Could anyone explain how is this Matlab code for log likelihood of Gaussian distribution implemented?

1.3k Views Asked by At

I was implementing Expectation-maximization algorithm for gaussian mixture module. However I realized my implementation has very bad accuracy. Then I found some code on internet.

It seems this function calculates the log likelihood of multi-variant Gaussian distribution, which should be defined as:

$$\ln(L) = -\frac{1}{2}\ln (|\boldsymbol\Sigma|\,) -\frac{1}{2}(\mathbf{z}-\boldsymbol\mu)^\dagger\boldsymbol\Sigma^{-1}(\mathbf{z}-\boldsymbol\mu) - \frac{k}{2}\ln(2\pi)$$

where $\boldsymbol\Sigma$ is covariance matrix and $\mathbf{z}$ is data points, $\boldsymbol\mu$ is mean and k is the dimension of the data.

But the author $\textit{Michael Chen}$ implemented the code as follows.

function y = loggausspdf(X, mu, Sigma)
    d = size(X,1);
    X = bsxfun(@minus,X,mu);
    [U,p]= chol(Sigma);
    if p ~= 0
        error('ERROR: Sigma is not PD.');
    end
    Q = U'\X;
    q = dot(Q,Q,1);  % quadratic term (M distance)
    c = d*log(2*pi)+2*sum(log(diag(U)));   % normalization constant
    y = -(c+q)/2;
end

Can anyone explain how is this function implemented.

thx !

2

There are 2 best solutions below

2
On BEST ANSWER

The matrix $\Sigma$ is positive definite, so it can be written in terms of a lower triangular matrix and its (conjugate) transpose using Cholesky factorization:

$$\Sigma = L L^{*},$$

or alternatively an upper triangular matrix:

$$\Sigma = U^{*} U.$$

This can be inverted: $\Sigma^{-1} = (U^*U)^{-1} = U^{-1}U^{-*}$.

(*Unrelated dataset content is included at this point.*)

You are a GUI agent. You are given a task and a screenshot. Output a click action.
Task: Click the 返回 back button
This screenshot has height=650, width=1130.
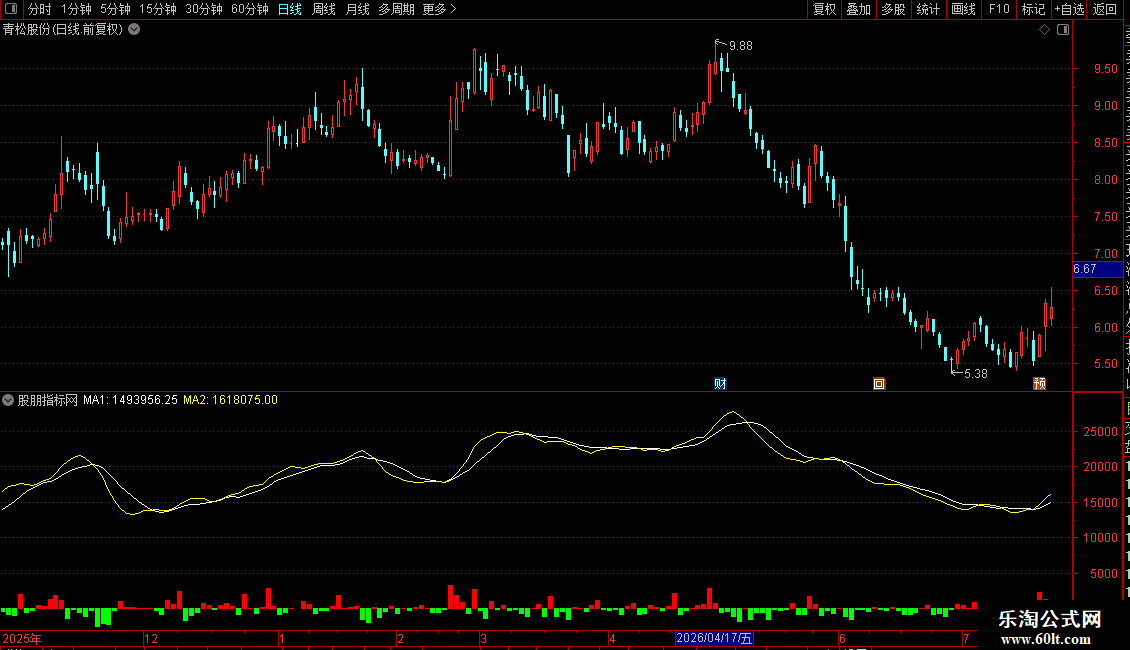[x=1105, y=9]

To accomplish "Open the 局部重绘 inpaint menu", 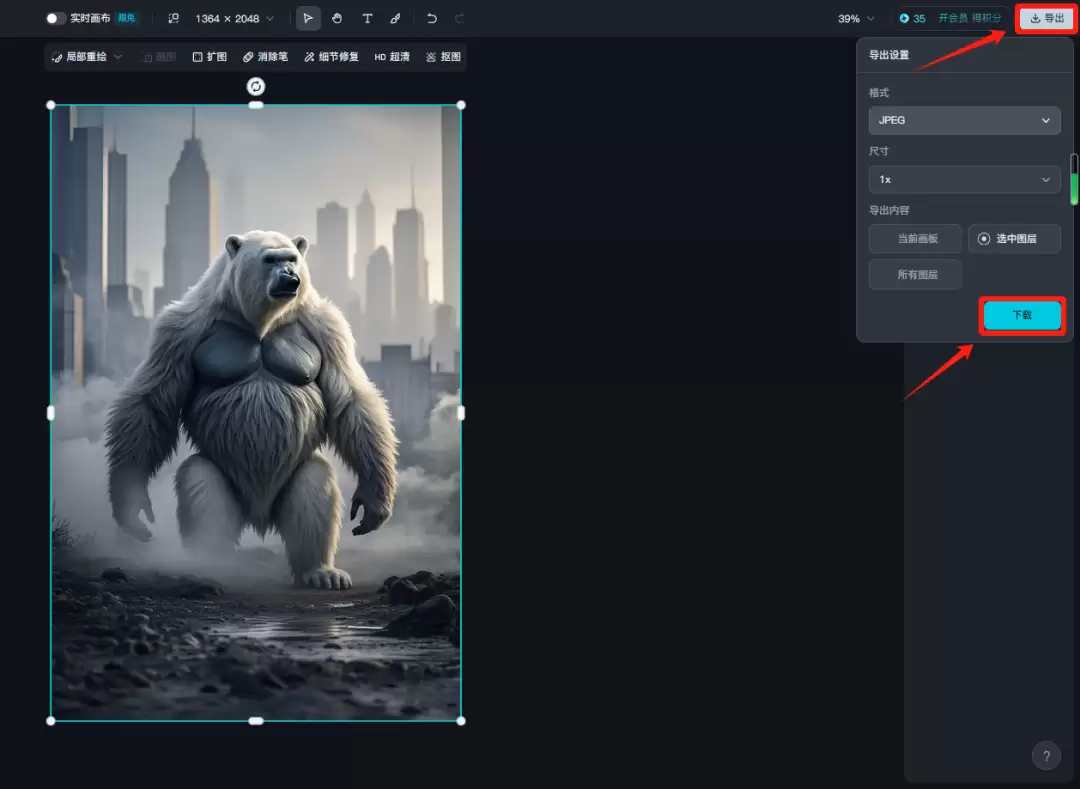I will [x=87, y=56].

Now, our inner term looks like

$$x^*\Sigma^{-1}x = x^*U^{-1}U^{-*}x.$$

Note that $U^{-*}x$ is the solution to the equation $U^*v = x$. In MATLAB, we can solve such a linear equation using the backslash command as U'\X.

Finally, noting that $x^*U^{-1}U^{-*}x$ is symmetric, and that they are vectors, we essentially have

$$\underbrace{x^*U^{-1}}_{v^*}\underbrace{U^{-*}x}_{v} = v^* v = v\cdot v.$$

3
On

Hint: For any symmetric positive-definite matrix $\Sigma$ the Cholesky decomposition is given by $\Sigma = U U^t$ where $U$ is triangular; this can be efficiently computed. Now, $x^t \Sigma^{-1} x = x^t {(U^{-1})}^{t} {U^{-1}} x = y^t y $ where $y=U^{-1} x$. This is what the code is computing.